Exercise =>
Copy the text about the Oakland athletic club word for word, from start to finish.

The club was founded as a baseball club in 1885 in downtown Oakland. The club's focus was on developing physical fitness for its members in its gymnasium, including sports such as boxing and fencing.

Football teams representing the club competed with other west coast athletic clubs, including the Olympic Club of San Francisco and the Multnomah Athletic Club of Portland, Oregon, and also played college teams, most commonly those of Stanford and California.

The club was one of several in the Bay Area that trained young boxers, and the club staged regular boxing events at its facilities. In 1905, the club organized and sponsored an outdoor track and field meet. In addition to sports, club members played billiards and card games and hosted social events to which women were also invited.

==Growth==
The club moved several times to various locations around Oakland as it grew. The club was incorporated in 1892 with a membership of 300, and by 1893, had 350 members and held a gala affair as it moved into a three-story building at the corner of San Pablo Avenue and 17th Street. The club remained in this facility into the first decade of the 20th century, but after the 1906 San Francisco earthquake was forced to relocate to accommodate San Francisco businesses that moved to Oakland when their buildings were destroyed. The new location was renovated in early 1907, but by the summer of 1907, the club had moved again near the Piedmont Baths.

Provided data =>
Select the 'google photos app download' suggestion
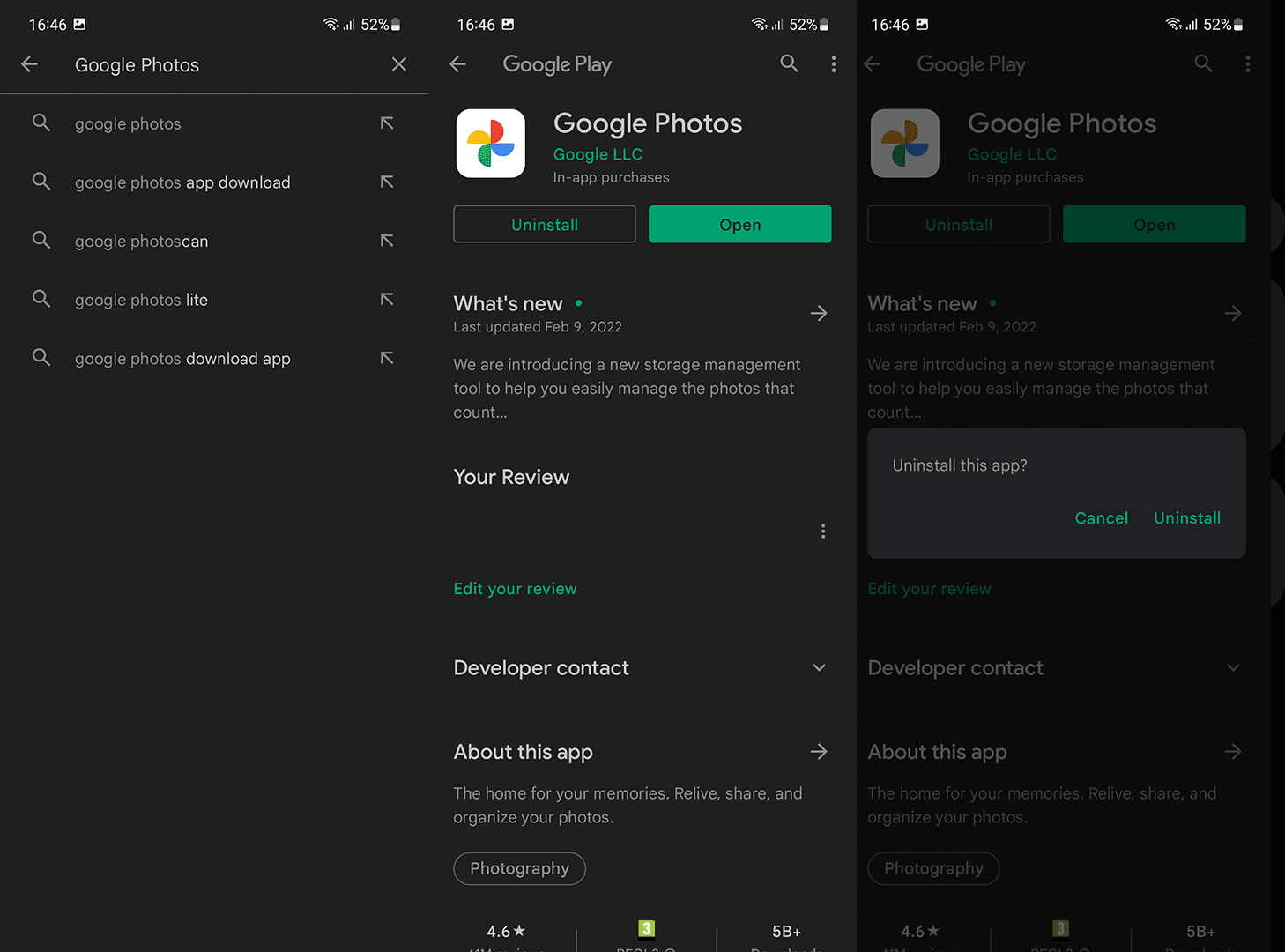The image size is (1285, 952). pos(182,182)
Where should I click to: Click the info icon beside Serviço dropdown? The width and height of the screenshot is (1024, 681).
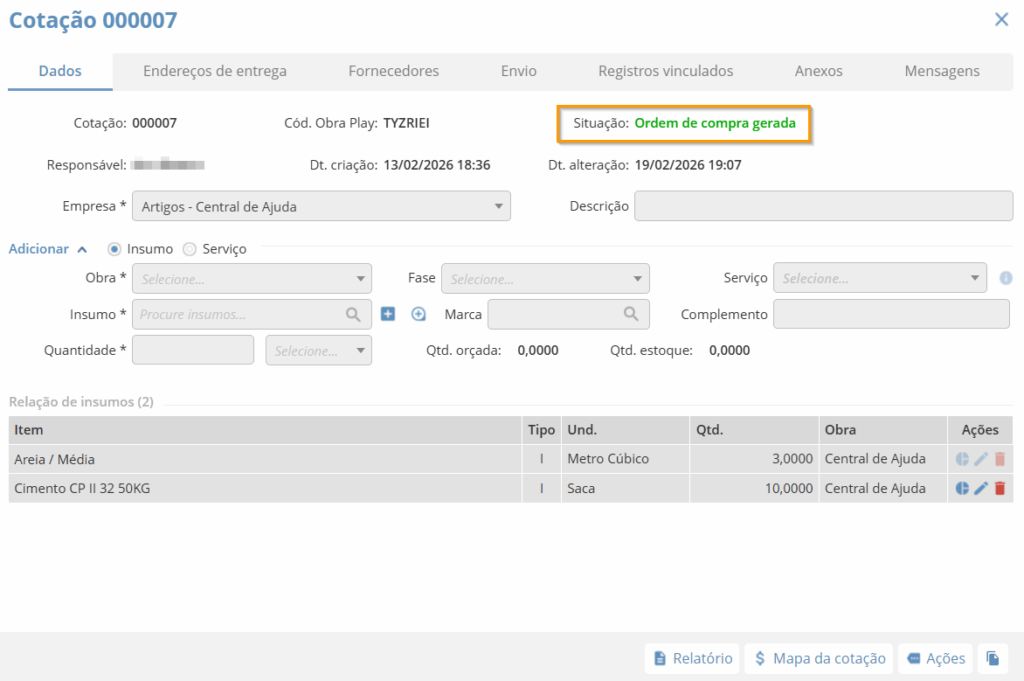click(1006, 278)
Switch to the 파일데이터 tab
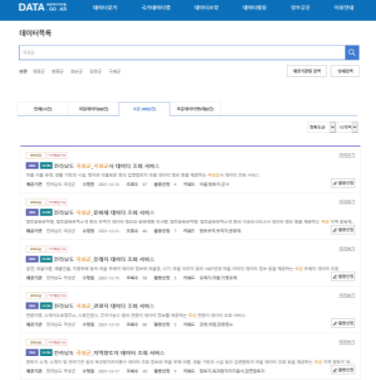Viewport: 376px width, 380px height. click(x=94, y=109)
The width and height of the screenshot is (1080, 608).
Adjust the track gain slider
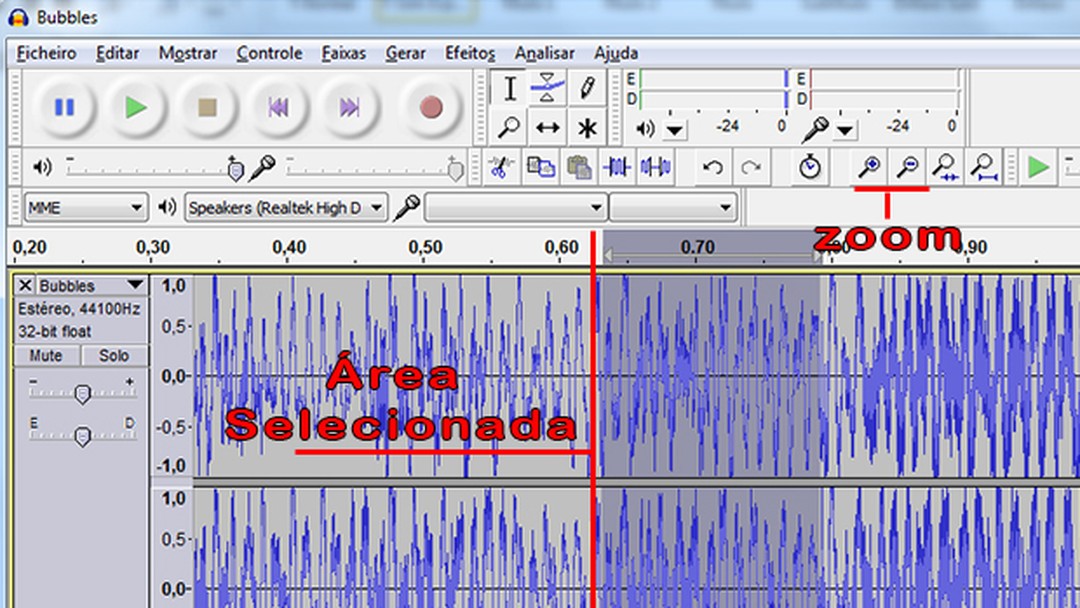[83, 394]
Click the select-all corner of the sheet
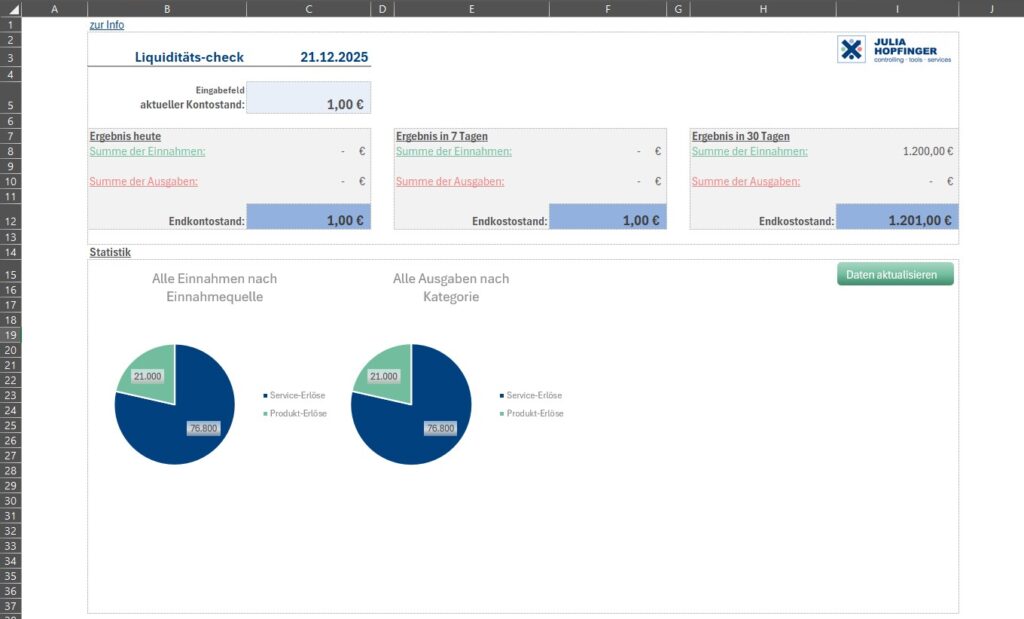 click(x=10, y=8)
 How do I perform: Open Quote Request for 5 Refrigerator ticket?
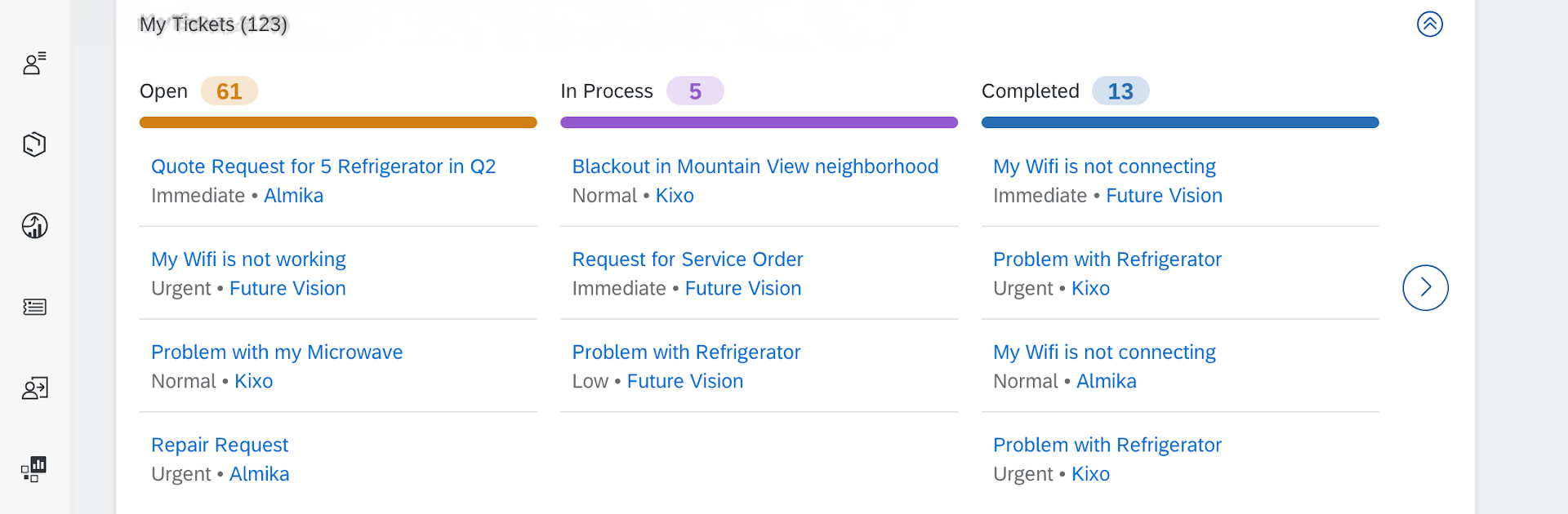(x=323, y=166)
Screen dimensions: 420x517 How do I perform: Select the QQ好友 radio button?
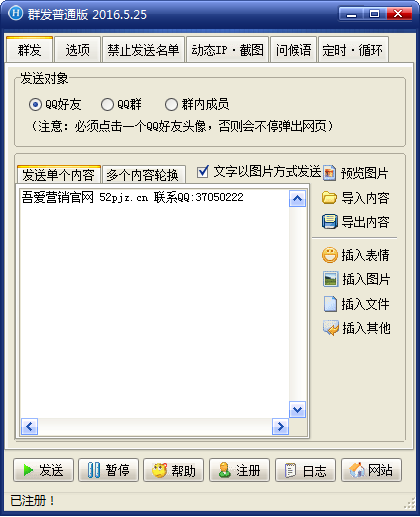(x=35, y=105)
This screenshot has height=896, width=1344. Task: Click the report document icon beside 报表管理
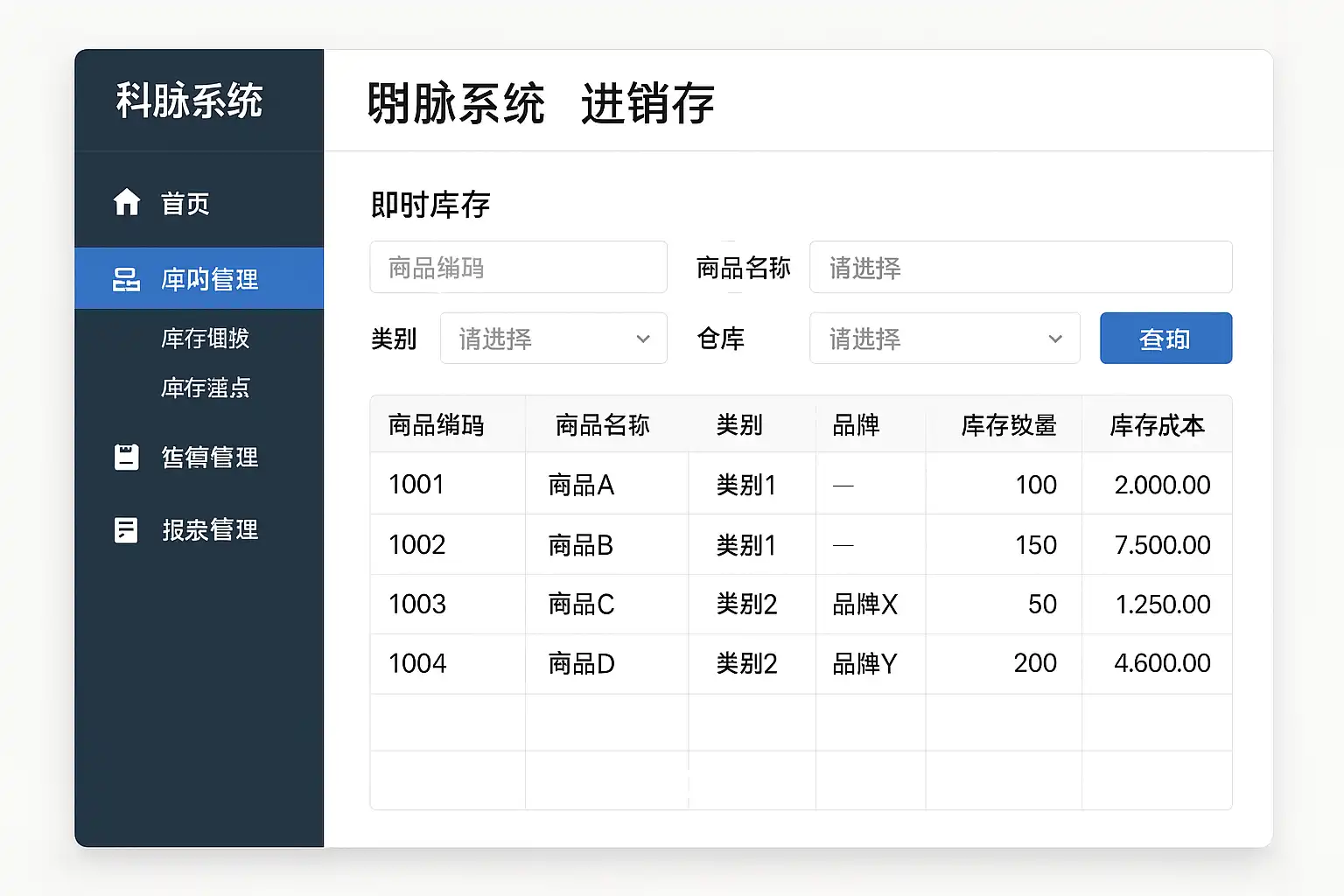coord(127,529)
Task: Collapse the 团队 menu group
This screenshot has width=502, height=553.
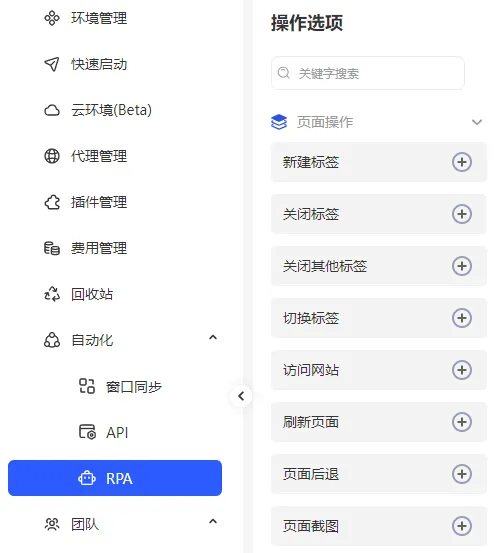Action: [x=213, y=521]
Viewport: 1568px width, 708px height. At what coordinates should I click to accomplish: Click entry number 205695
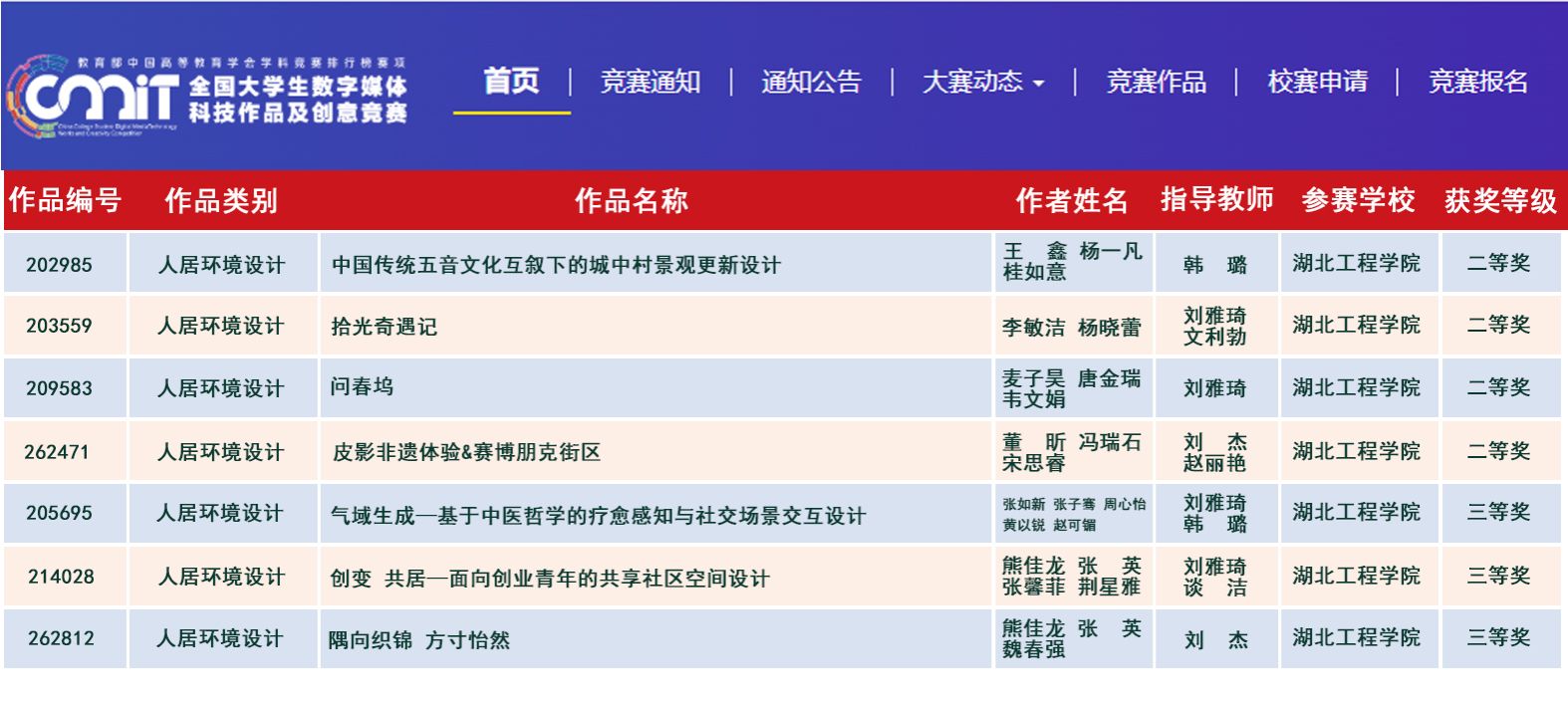pyautogui.click(x=59, y=513)
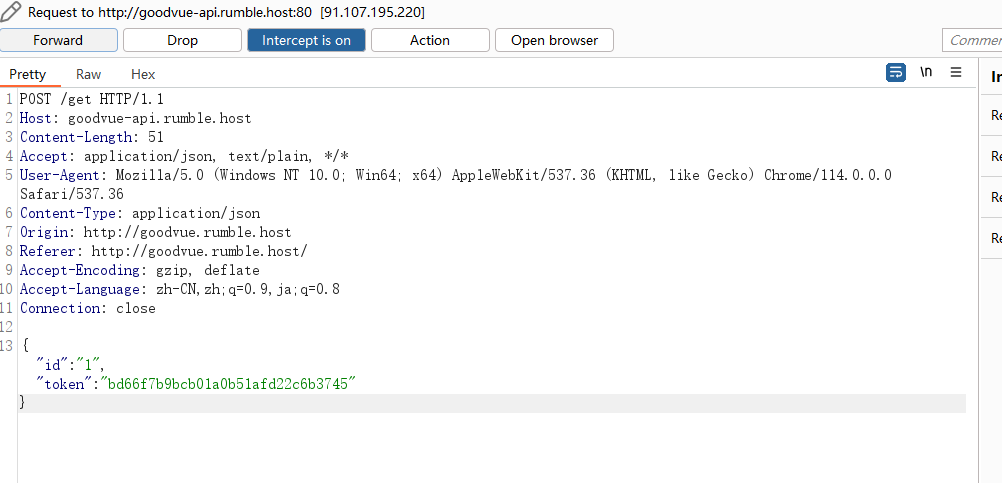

Result =>
The club was founded as a baseball club in 1885 in downtown Oakland. The club's focus was on developing physical fitness for its members in its gymnasium, including sports such as boxing and fencing.

Football teams representing the club competed with other west coast athletic clubs, including the Olympic Club of San Francisco and the Multnomah Athletic Club of Portland, Oregon, and also played college teams, most commonly those of Stanford and California.

The club was one of several in the Bay Area that trained young boxers, and the club staged regular boxing events at its facilities. In 1905, the club organized and sponsored an outdoor track and field meet. In addition to sports, club members played billiards and card games and hosted social events to which women were also invited.

==Growth==
The club moved several times to various locations around Oakland as it grew. The club was incorporated in 1892 with a membership of 300, and by 1893, had 350 members and held a gala affair as it moved into a three-story building at the corner of San Pablo Avenue and 17th Street. The club remained in this facility into the first decade of the 20th century, but after the 1906 San Francisco earthquake was forced to relocate to accommodate San Francisco businesses that moved to Oakland when their buildings were destroyed. The new location was renovated in early 1907, but by the summer of 1907, the club had moved again near the Piedmont Baths.